Just for reference, Ontario is large enough that when the provincial government decided to protect 222,000 square kilometers (56 million acres) of boreal forest from development in July of 2008, comparisons were drawn. For example, 222,000 square kilometers is equal to the entirety of the U.S.’s road-less areas, half the size of Texas, or the size of Uganda if you’re of a more worldly mindset. Amongst environmentalists there was much rejoicing.
I’m rejoicing too, for entirely different reasons.
Draped over the rocky Canadian Shield, boreal forests scenically have been struggling to reach pleasant, let alone spectacular. Ontario has been this ride’s “limbo” and just when I thought Ontario the “massive” would never end a sign heralds a new province, Manitoba.
Along the southeastern edge of the Manitoba-Ontario border lays Whiteshell Provincial Park; taking the direct route the park is only about 130kms east of Winnipeg. It’s all about a shotgun blast of small lakes in the Canadian Shield, and boreal forests, but with one difference – the road through Whiteshell has corners. Despite warnings of rough roads I point the Multistrada up the 44.
Something more important is happening. Every kilometer I ride the weather is getting incrementally better. The sky clearing. The temperature creeping timidly upwards. The humid chill swept off Lake Superior abating. The Multistrada capers and larks as the 307 winds along lakeshores and marshes. This is the last of it then, a sign-off from the non-linear school of road construction before the laser pointer straight causeways of the prairies.

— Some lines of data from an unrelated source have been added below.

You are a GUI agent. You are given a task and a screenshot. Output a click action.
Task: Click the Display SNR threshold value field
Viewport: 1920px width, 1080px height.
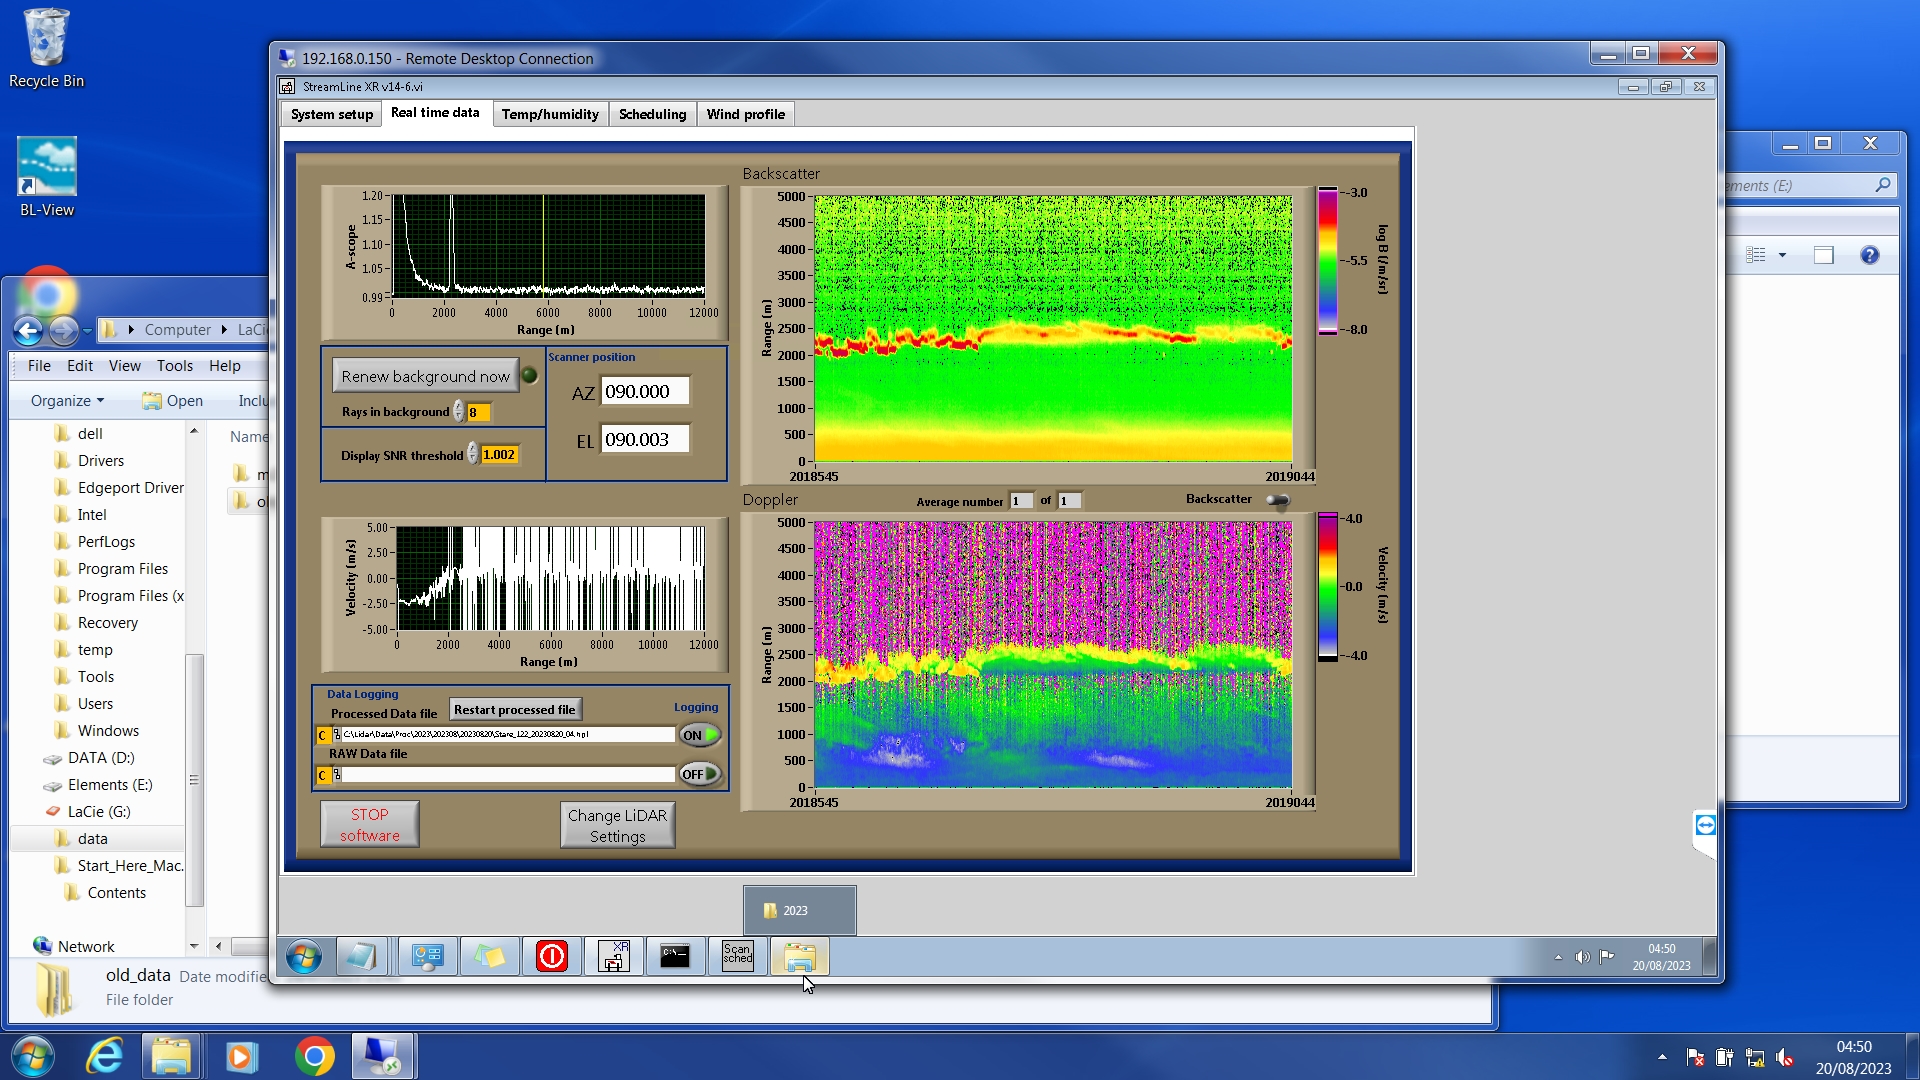point(499,455)
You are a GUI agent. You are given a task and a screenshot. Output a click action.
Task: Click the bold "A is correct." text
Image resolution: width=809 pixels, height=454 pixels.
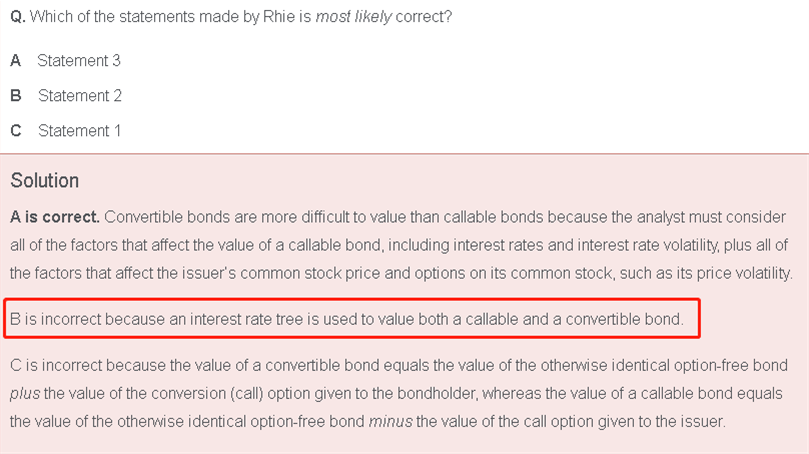tap(54, 216)
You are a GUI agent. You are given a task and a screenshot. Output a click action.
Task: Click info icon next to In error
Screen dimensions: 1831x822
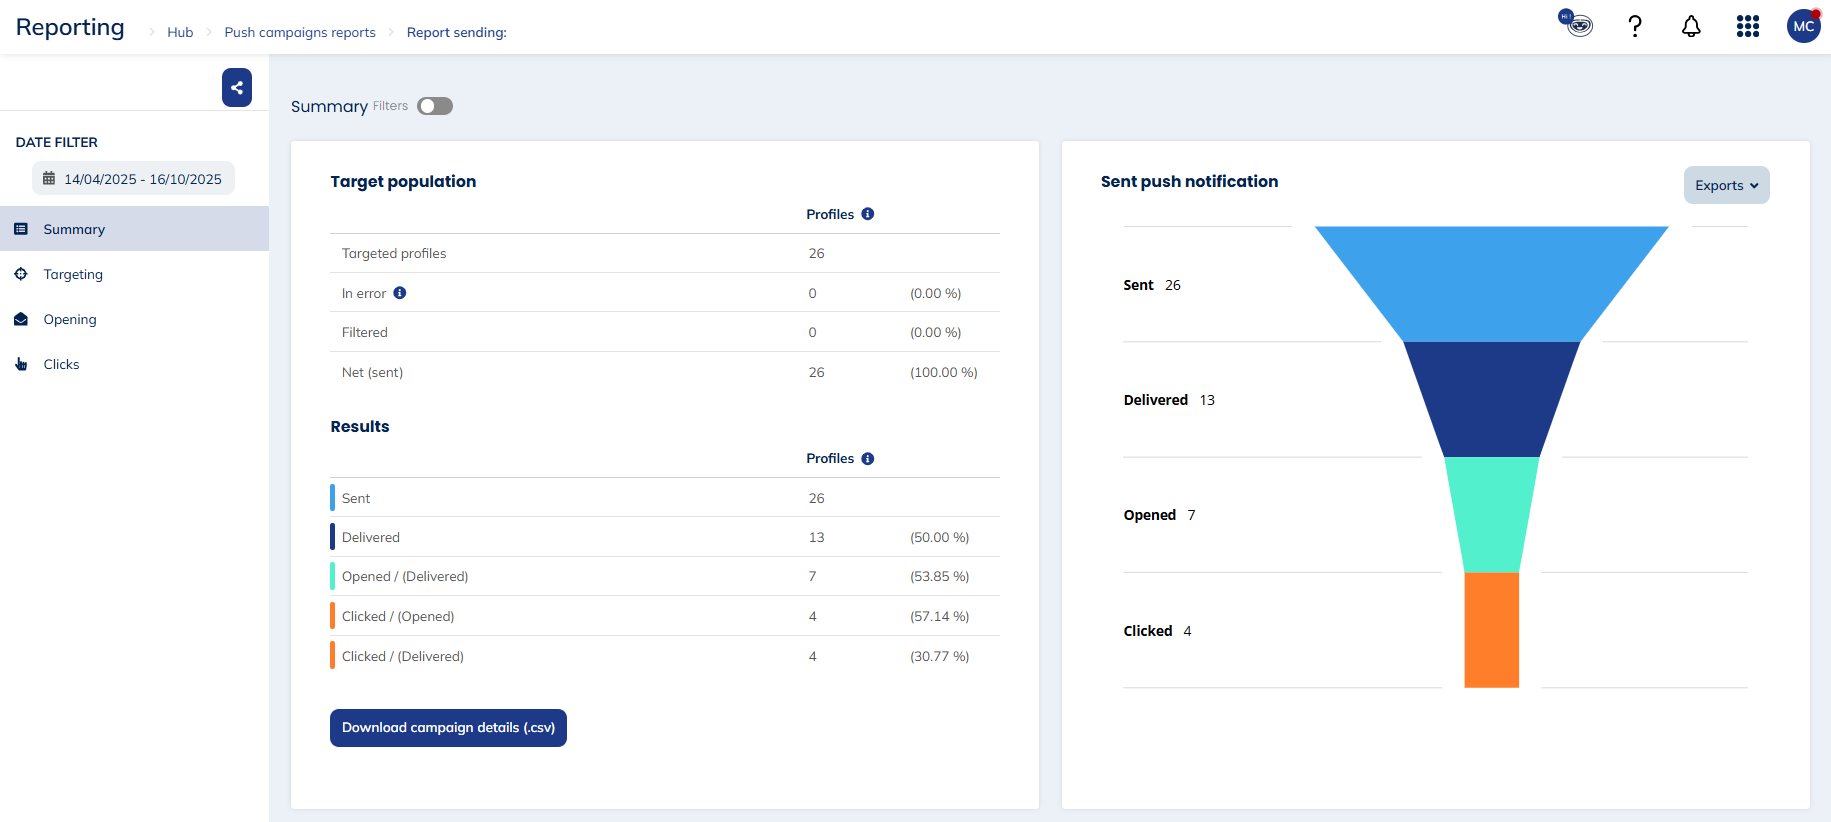tap(400, 293)
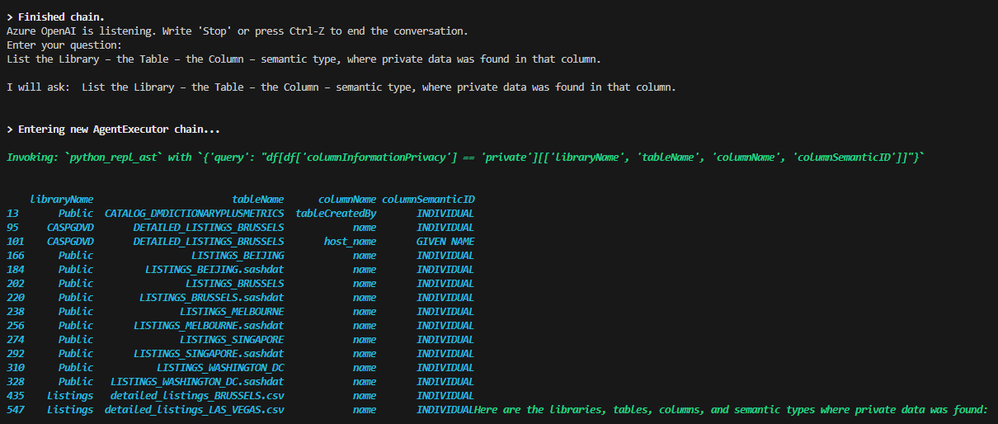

A series of establishments and homes scattered along the 307, Seven Sisters Falls is not a buzzing metropolis, small town might fit, but community has a better feel. I almost ride past Jennifer’s, but the number vehicles out front the cafe tugs at my unconscious.
The vehicles aren’t incongruous, they are a beat-up 90’s rough trade of Manitoba winter scarred cars, trucks, and minivans, but they are here in numbers. It’s the signal of something popular, and often when something is popular there is a reason.
According to a sign out front Jennifer’s has re-opened only the day before, and is “OPEN all winter”. The implication being that life is seasonal here, or winters devastating.
The quaint exterior, with a hard to find entrance off the covered and mosquito meshed sundeck, gives way to a spotlessly clean, cheerfully yellow painted interior with a slightly eastern European sensibility to it. Everything telegraphs friendly, tidy, sensible and efficient. There is no hint of greasy spoon about the place, and then I open the menu.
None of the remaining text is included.